Collected data:
- - -

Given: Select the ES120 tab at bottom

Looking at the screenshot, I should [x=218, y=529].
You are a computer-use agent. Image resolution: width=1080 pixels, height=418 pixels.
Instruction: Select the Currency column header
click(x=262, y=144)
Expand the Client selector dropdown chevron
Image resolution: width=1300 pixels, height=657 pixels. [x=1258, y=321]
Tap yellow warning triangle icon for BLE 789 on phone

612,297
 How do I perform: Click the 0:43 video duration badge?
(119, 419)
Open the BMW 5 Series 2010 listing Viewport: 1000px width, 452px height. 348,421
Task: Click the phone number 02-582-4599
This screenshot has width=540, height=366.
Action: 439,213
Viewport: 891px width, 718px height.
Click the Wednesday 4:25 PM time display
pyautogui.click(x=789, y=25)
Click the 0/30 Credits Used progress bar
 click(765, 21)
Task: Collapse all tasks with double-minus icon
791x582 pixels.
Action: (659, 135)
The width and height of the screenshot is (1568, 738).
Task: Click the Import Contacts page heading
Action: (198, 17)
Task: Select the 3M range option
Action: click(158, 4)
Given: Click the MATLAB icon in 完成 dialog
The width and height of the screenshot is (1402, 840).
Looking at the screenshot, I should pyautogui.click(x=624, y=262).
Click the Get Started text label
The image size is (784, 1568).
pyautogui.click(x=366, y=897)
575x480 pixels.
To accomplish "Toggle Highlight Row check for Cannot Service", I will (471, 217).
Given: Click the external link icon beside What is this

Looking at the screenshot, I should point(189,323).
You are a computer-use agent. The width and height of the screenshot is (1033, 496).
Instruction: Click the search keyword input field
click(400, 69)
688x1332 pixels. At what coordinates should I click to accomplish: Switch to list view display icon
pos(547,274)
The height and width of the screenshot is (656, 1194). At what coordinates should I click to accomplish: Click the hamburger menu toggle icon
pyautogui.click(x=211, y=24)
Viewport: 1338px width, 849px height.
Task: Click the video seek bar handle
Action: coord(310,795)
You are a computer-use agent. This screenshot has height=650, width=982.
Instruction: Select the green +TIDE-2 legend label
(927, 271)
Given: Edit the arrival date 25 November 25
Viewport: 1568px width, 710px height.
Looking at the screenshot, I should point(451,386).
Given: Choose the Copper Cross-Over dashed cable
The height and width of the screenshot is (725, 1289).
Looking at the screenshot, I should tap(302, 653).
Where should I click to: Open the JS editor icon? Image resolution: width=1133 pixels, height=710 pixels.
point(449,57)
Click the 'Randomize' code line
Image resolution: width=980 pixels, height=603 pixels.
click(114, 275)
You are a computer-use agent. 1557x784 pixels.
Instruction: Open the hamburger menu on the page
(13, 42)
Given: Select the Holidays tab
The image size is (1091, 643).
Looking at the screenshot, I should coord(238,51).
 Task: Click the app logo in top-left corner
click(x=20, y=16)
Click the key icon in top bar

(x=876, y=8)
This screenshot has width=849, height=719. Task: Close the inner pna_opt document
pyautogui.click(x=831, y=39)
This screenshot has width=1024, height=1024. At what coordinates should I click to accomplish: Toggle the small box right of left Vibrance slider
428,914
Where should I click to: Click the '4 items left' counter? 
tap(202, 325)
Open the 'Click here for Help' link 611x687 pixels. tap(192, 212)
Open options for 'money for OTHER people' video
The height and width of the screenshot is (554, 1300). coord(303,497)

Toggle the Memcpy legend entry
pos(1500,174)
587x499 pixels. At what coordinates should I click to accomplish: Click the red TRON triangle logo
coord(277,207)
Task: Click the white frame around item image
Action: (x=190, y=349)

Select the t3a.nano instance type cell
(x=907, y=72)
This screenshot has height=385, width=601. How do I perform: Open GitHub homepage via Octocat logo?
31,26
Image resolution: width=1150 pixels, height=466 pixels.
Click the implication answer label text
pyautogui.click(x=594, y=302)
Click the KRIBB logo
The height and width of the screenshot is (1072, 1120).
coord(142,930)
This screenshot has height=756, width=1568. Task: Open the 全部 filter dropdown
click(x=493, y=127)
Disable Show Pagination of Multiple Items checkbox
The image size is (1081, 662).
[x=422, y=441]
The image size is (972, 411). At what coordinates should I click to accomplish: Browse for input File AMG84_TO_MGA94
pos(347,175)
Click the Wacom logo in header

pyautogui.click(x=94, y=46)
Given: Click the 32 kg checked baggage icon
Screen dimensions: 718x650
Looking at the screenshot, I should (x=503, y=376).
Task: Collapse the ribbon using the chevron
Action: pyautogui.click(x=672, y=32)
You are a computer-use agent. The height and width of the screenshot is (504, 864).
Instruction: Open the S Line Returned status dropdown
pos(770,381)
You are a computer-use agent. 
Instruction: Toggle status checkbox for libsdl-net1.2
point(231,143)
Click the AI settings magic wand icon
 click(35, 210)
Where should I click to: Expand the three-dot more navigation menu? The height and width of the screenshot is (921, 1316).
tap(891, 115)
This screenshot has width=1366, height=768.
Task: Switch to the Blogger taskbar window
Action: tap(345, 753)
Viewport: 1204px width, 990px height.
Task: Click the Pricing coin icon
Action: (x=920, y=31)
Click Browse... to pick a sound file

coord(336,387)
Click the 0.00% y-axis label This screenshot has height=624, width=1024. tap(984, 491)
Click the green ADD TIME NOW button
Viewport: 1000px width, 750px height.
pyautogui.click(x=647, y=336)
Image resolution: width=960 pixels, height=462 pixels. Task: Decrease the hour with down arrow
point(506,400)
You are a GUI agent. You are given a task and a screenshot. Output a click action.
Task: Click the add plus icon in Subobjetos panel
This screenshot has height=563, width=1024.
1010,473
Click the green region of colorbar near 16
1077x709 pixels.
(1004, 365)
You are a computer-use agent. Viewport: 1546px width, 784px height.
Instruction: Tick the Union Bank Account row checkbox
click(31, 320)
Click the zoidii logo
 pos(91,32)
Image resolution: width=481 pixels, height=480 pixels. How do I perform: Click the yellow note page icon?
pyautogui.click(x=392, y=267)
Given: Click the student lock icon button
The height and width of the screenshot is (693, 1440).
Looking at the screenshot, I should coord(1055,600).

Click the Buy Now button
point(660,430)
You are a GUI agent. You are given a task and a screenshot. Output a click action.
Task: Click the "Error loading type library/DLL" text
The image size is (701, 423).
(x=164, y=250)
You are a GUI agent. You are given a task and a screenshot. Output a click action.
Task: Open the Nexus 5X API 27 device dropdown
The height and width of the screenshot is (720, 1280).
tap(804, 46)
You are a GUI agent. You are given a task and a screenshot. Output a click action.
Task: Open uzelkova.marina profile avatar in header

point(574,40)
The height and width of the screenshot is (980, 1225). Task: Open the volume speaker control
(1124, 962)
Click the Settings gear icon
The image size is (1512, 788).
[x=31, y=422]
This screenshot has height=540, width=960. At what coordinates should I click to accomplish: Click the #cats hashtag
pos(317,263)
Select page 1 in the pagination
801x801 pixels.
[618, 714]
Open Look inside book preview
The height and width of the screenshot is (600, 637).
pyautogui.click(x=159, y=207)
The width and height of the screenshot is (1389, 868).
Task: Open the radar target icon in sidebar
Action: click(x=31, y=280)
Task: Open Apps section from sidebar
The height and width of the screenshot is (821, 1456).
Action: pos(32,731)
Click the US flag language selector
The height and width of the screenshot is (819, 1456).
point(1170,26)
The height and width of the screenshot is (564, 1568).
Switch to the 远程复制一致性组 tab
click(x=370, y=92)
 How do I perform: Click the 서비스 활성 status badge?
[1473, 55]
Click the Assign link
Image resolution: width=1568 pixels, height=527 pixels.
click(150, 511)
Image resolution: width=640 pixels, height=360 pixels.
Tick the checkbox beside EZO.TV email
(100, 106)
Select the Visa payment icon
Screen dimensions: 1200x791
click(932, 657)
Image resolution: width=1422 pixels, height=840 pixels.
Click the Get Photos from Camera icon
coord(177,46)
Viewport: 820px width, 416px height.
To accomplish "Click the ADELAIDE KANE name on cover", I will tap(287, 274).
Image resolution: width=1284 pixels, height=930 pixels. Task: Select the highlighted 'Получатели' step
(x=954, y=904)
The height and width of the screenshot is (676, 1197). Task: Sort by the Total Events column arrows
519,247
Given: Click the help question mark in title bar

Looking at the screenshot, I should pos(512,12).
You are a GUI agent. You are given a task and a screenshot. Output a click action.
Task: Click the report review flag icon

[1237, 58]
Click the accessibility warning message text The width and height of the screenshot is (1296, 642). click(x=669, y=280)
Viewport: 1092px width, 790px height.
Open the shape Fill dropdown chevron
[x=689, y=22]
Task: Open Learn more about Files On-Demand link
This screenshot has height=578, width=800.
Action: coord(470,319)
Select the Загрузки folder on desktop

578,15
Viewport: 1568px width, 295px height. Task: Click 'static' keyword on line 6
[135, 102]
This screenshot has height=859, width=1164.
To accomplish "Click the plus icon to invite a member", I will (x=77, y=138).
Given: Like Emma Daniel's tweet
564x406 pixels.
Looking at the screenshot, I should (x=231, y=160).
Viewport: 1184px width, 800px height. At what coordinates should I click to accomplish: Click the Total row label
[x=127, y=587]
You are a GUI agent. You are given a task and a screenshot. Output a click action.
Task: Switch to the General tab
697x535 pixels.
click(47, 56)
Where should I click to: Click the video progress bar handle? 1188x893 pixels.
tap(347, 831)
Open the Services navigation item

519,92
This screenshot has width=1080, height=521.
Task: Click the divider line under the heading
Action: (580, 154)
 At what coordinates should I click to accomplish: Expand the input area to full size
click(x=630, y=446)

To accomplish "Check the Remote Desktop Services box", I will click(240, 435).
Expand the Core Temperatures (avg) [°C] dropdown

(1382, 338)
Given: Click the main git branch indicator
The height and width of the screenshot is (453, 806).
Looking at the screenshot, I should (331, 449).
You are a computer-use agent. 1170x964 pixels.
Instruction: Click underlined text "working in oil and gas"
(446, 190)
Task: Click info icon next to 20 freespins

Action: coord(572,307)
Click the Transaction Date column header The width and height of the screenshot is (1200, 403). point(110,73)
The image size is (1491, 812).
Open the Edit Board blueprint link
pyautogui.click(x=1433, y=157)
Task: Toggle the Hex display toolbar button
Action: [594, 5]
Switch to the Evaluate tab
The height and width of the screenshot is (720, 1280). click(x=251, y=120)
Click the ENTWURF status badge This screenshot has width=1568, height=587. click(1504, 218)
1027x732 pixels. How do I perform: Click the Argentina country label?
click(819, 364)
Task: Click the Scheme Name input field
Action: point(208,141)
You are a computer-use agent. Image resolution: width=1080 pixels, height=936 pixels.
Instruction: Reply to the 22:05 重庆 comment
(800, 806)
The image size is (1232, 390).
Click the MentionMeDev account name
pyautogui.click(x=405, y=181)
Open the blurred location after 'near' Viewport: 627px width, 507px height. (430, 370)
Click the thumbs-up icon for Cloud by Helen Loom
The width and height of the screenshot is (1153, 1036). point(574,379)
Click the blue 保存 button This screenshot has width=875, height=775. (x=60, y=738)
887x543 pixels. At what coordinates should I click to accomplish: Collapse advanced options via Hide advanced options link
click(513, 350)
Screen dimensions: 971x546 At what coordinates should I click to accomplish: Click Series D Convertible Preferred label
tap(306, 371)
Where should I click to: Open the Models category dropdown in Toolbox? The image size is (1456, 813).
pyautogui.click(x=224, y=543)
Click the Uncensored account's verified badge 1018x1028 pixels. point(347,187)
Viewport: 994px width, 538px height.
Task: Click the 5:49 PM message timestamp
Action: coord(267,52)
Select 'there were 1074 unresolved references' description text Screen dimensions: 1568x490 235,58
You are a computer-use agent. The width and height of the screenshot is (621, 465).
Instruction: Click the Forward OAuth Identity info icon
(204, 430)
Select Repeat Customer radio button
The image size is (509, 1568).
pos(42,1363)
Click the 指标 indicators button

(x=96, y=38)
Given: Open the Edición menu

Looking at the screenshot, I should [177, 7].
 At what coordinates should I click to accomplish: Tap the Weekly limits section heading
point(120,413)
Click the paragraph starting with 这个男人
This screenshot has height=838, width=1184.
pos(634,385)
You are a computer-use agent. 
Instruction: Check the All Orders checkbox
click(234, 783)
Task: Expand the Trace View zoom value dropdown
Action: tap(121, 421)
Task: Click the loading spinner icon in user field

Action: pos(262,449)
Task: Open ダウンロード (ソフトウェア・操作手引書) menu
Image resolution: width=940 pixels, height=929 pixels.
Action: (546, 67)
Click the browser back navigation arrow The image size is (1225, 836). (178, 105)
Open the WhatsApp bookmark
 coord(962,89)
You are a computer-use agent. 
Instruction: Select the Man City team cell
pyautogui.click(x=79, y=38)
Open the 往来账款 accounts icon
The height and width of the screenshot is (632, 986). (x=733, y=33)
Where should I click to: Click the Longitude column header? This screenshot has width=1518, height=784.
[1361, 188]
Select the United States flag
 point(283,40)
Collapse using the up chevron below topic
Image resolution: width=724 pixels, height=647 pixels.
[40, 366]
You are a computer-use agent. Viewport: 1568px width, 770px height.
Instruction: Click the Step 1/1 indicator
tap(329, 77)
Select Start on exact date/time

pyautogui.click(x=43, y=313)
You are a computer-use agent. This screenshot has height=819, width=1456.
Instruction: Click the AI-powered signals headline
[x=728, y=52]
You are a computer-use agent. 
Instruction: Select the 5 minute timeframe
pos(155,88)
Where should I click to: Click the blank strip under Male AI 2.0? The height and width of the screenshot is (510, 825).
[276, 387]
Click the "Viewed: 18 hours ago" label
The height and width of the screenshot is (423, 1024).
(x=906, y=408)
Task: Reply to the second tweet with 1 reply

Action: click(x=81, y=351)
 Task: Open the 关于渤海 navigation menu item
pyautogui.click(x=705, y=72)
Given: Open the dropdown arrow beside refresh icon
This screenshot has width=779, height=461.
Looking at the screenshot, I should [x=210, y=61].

- - -

Your answer must consist solely of the lines above between the line holding "pixels, height=936 pixels." and the line holding "Open the blurred", inclusive, copied exactly.

You are a computer-use agent. Image resolution: width=1080 pixels, height=936 pixels.
Instruction: Reply to the 22:05 重庆 comment
(800, 806)
The image size is (1232, 390).
Click the MentionMeDev account name
pyautogui.click(x=405, y=181)
Open the blurred location after 'near' Viewport: 627px width, 507px height. (430, 370)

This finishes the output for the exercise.